*Aim*. Copy every line of the records below without changing a single character.

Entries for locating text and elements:
---+---
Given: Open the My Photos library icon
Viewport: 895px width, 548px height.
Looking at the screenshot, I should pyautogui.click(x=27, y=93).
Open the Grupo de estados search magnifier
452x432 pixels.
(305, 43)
---+---
*Written solution*.
Given: Open the My Photos library icon
Viewport: 895px width, 548px height.
Looking at the screenshot, I should pyautogui.click(x=27, y=93).
Open the Grupo de estados search magnifier
452x432 pixels.
(305, 43)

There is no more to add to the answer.